Thanks for the update. A solar panel is one of the single most useful pieces of kit you can add to a van.

Without wishing to teach my grandmother to suck eggs, please remember that it will add weight to your van. Possibly worth visiting a weighbridge to check the addition against your Maximum Gross Plated Weight (MGPW).

Welcome to the forum.
.


----------



## ronnierome (Jan 22, 2020)

Tried to post this 5 mins ago but just disapeared .
am after some more advice lol , i have found the van has a night heater (not found where its installed yet). we managed to get away sat night to twice brewed, so filled tank with water. on returning home we decided to drain all the water due to the weather deteriorating, we had to run all the taps to drain the tank as i couldnt find a drain tap underneath , also drained the hot water heater.
since i have done this the night heater has stopped working , might be coincidence but just wondered if anyone had any ideas of location of a drain tap or why the night heater would stop if no water.


----------



## Penquin (Oct 15, 2007)

Many drain valves are located INSIDE the fresh water tank and can only be accessed via the much larger entry point on the top of the tank - for ours, to access the drain valve I have to lift out the central rear cupboard, open the supports there, open the screw topped tank entry point and then fish around 30 cm below and to the left by about 15 cm - not easy to find until you know where yo look.
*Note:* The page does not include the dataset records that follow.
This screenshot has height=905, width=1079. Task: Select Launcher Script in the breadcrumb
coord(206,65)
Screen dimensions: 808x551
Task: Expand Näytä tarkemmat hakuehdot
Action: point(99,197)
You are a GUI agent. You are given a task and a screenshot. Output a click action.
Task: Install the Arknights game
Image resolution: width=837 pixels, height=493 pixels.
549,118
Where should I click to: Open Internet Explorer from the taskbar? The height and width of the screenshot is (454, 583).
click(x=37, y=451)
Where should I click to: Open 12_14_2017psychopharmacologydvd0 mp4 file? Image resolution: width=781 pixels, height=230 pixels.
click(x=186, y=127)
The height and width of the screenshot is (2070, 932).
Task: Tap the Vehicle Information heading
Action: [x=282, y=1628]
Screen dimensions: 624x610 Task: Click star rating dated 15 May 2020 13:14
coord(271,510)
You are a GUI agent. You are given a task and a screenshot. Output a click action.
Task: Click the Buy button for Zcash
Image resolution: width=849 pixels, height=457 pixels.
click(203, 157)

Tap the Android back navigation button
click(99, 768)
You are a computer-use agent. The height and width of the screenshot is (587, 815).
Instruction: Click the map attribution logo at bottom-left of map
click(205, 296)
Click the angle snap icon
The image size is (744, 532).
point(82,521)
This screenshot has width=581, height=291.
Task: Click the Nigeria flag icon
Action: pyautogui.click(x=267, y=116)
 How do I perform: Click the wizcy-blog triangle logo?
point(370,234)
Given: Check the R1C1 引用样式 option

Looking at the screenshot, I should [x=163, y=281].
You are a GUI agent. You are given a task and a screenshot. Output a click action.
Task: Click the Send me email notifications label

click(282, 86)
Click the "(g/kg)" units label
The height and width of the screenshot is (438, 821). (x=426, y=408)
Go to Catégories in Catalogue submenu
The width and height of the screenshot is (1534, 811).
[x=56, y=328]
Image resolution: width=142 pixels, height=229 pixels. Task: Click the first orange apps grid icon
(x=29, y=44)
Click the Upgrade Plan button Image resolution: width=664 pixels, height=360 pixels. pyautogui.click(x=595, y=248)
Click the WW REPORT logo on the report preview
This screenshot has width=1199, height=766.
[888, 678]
The hot water system will only refill if you a) close the automatic drain valve, b) fill up the freshwater tank and then c) open hot water taps and switch on the pump until a clear stream of water issue.

Only then will the hot water system fire up and deliver HOT water.

Hope that gives you some clues. The auto drain valve may well operate if the external temperature is 7C or below and many people use eg clothes pegs to make sure it stays shut in use.


----------



## jiwawa (Jun 22, 2007)

But I don't think the lack of water in the system should stop the space heating system working Dave?


----------



## ronnierome (Jan 22, 2020)

thanks both , gives me something to ponder over, only thing i can think of is if the wiring for the night heater is somehow wired into the water system. i'll wait until the weather gets better before i start crawling about .


----------



## ronnierome (Jan 22, 2020)

You were bang on Penguin !! vale inside tank .
think i may know what is wrong with night heater now but will get back to you all when i trace it


----------